== EXERCISE DIRECTIONS ==
Skipping any pictures, give all of the records below again exactly.

(Beginning of PROVIDED RECORDS)

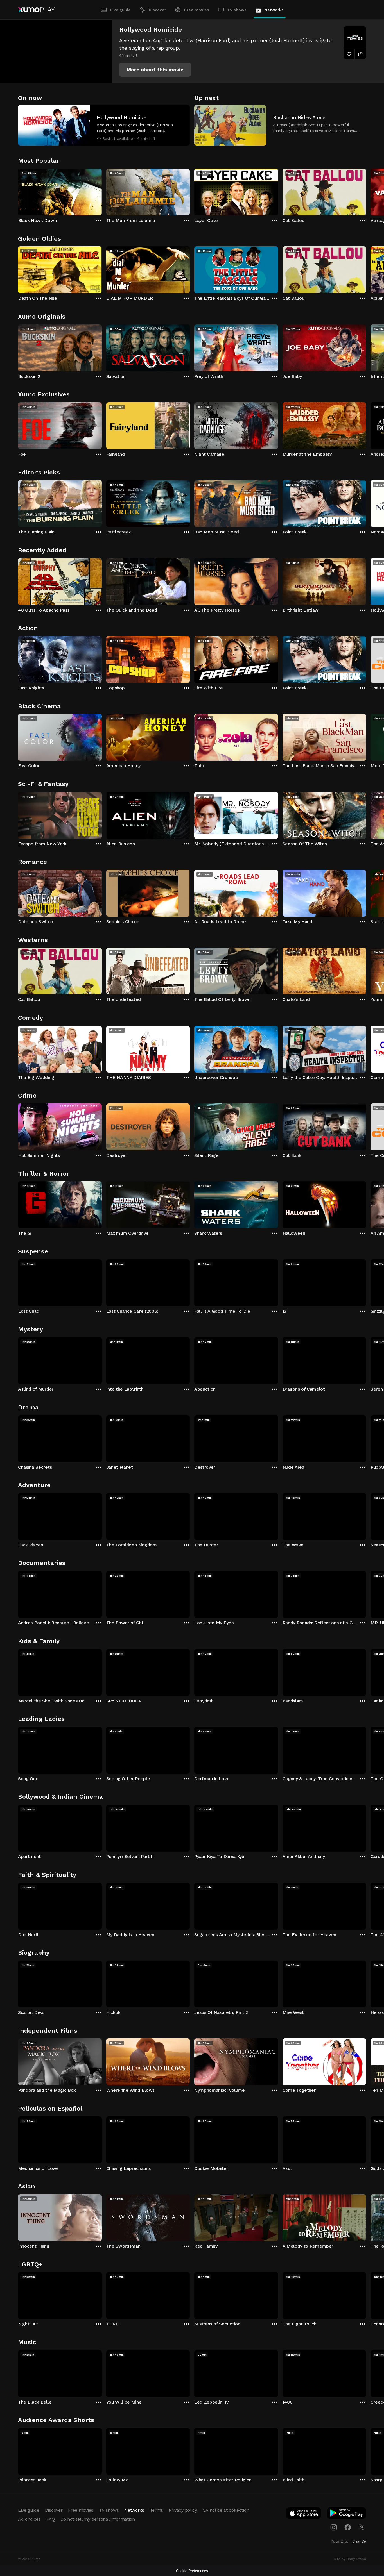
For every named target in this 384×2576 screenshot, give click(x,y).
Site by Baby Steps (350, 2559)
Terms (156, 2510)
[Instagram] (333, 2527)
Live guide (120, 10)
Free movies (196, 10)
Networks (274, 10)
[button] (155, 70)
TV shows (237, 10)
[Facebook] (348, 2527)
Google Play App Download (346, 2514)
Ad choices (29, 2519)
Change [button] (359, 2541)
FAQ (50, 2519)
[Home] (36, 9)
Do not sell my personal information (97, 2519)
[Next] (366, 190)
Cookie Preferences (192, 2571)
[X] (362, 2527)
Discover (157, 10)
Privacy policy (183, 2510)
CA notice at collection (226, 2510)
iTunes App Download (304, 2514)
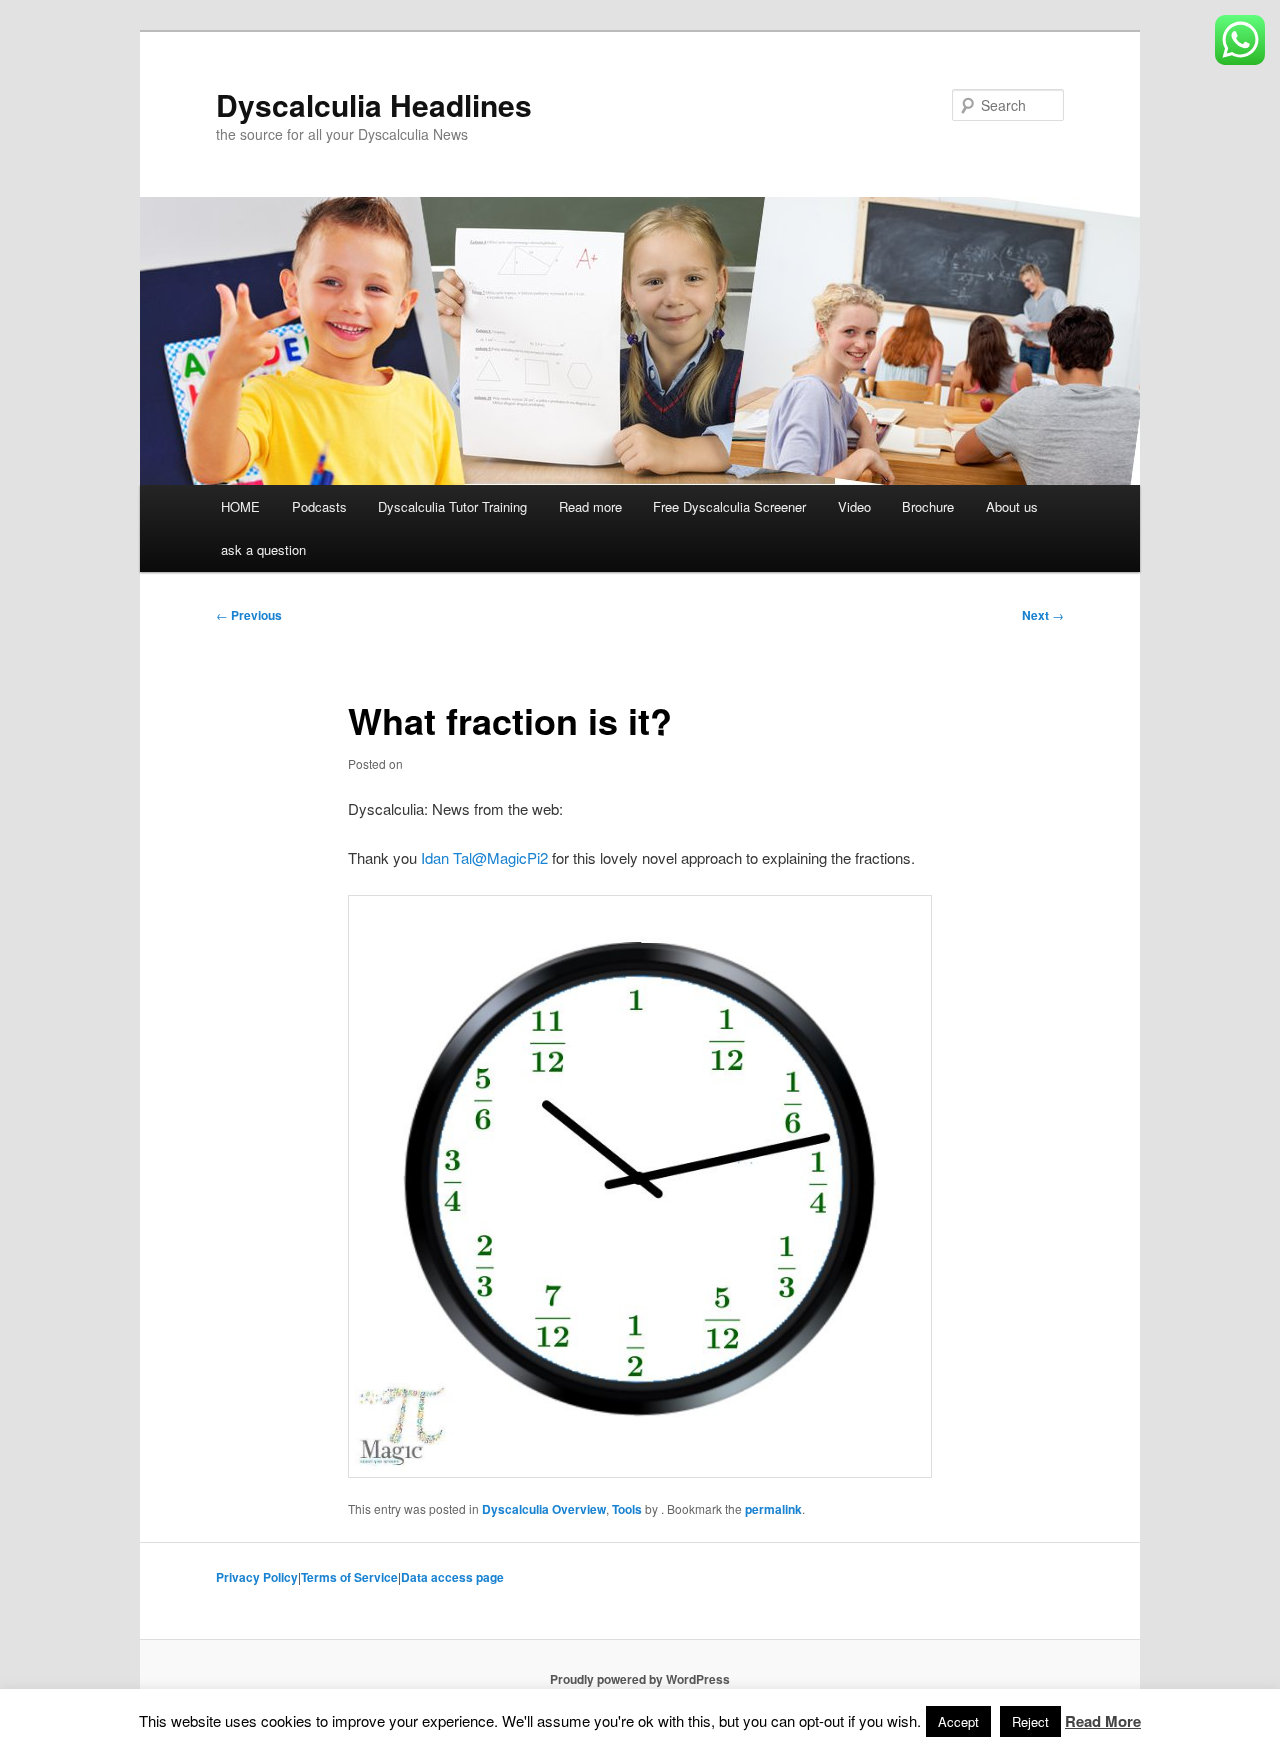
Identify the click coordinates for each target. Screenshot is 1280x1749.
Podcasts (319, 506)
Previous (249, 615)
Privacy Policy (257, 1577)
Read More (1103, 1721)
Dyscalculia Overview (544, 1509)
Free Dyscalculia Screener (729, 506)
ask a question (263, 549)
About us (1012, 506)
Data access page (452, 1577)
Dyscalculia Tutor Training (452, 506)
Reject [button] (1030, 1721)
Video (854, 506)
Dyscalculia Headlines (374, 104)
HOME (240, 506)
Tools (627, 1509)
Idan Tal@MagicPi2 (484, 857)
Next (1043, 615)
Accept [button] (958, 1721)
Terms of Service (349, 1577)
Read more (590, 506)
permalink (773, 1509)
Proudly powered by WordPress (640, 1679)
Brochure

(End of PROVIDED RECORDS)

== EXPECTED ANSWER ==
For every named target in this 384×2576 screenshot, give click(x,y).
Site by Baby Steps (350, 2559)
Terms (156, 2510)
[Instagram] (333, 2527)
Live guide (120, 10)
Free movies (196, 10)
Networks (274, 10)
[button] (155, 70)
TV shows (237, 10)
[Facebook] (348, 2527)
Google Play App Download (346, 2514)
Ad choices (29, 2519)
Change [button] (359, 2541)
FAQ (50, 2519)
[Home] (36, 9)
Do not sell my personal information (97, 2519)
[Next] (366, 190)
Cookie Preferences (192, 2571)
[X] (362, 2527)
Discover (157, 10)
Privacy policy (183, 2510)
CA notice at collection (226, 2510)
iTunes App Download (304, 2514)
Identify the click coordinates for each target. Screenshot is 1280x1749.
Podcasts (319, 506)
Previous (249, 615)
Privacy Policy (257, 1577)
Read More (1103, 1721)
Dyscalculia Overview (544, 1509)
Free Dyscalculia Screener (729, 506)
ask a question (263, 549)
About us (1012, 506)
Data access page (452, 1577)
Dyscalculia Tutor Training (452, 506)
Reject [button] (1030, 1721)
Video (854, 506)
Dyscalculia Headlines (374, 104)
HOME (240, 506)
Tools (627, 1509)
Idan Tal@MagicPi2 (484, 857)
Next (1043, 615)
Accept [button] (958, 1721)
Terms of Service (349, 1577)
Read more (590, 506)
permalink (773, 1509)
Proudly powered by WordPress (640, 1679)
Brochure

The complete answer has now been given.